(Exercise passage)
-- Opening Marker --

Handed his first start, the midfielder looked hugely promising as he pulled the strings against top-flight opposition. But after 23 minutes, a challenge with Carlos Sanchez left him in a heap.

The outcome was a dislocated shoulder and more months of rehabilitation.

It was rotten luck. Had he suffered a recurrence of a knee problem there might have been some logic, but this out of the blue was something else entirely. Completely unfair.

Sent back to square one, Thorne began the slow, all-too familiar grind back to fitness, by which time his loan at United had run out.

But his attitude had impressed, becoming a popular member of the camp and he engineered an exit from Derby in January to re-sign for the U’s. It saw him virtually playing for free, such was his desire to make it work.

“The man deserves a break and I’m a big believer in giving people another opportunity,” Robinson said. “I really hope we can kick-start his career.”

Again there was a slow process of getting him back up to speed and an acknowledgement he wasn’t going to play every week.

-- Closing Marker --

(Problems to solve)
1. In the passage about Thorne, what injury came from the challenge with Carlos Sanchez?
2. Continue the passage about Thorne from where it stops.

(Collected data)
-- Opening Marker --

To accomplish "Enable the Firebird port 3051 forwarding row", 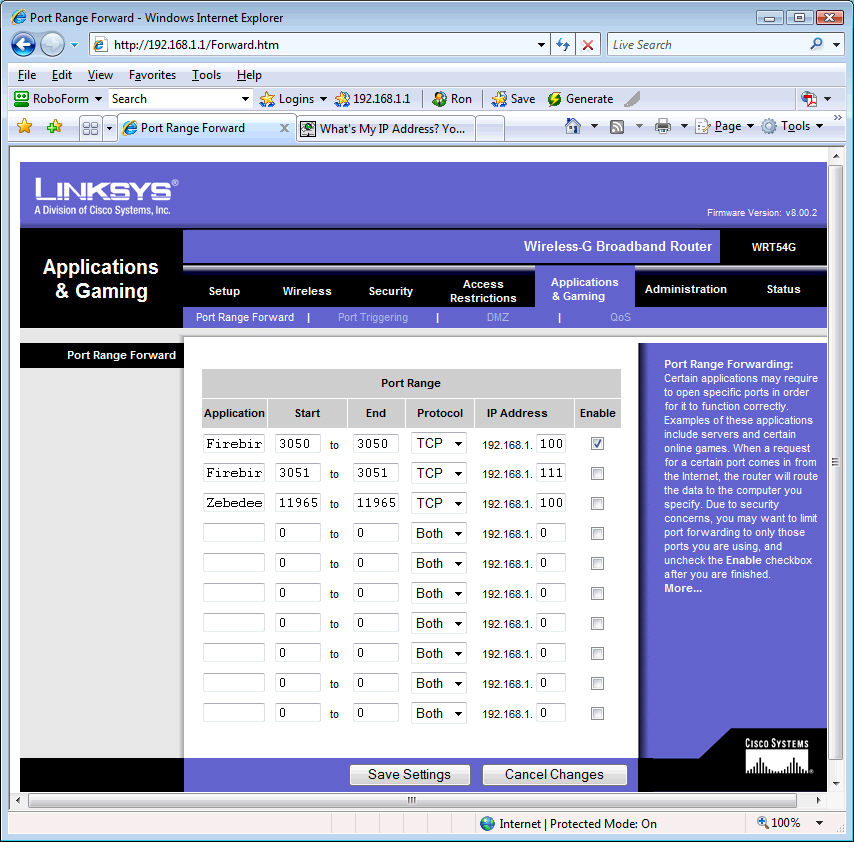I will 597,474.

-- Closing Marker --

(Answers to the problems)
1. A dislocated shoulder.

2.
But as an impact player Thorne could have been a valuable ace up Robinson’s sleeve in the run-in. Half his total minutes at United came in the heavy home wins against AFC Wimbledon and Accrington Stanley in February, but he never got the chance to build on them.

The suspension of the season following the coronavirus outbreak halted his progress and the limited preparation time for the play-offs meant pushing players’ fitness in a way which would not have suited the former England Under 19 international.

At 27, Thorne counts towards the new salary cap and would be a luxury United could not afford, so they had little choice but to reluctantly move on.

All at the club will have their fingers crossed he can get back to what he does best. If anyone deserves a break, it’s him.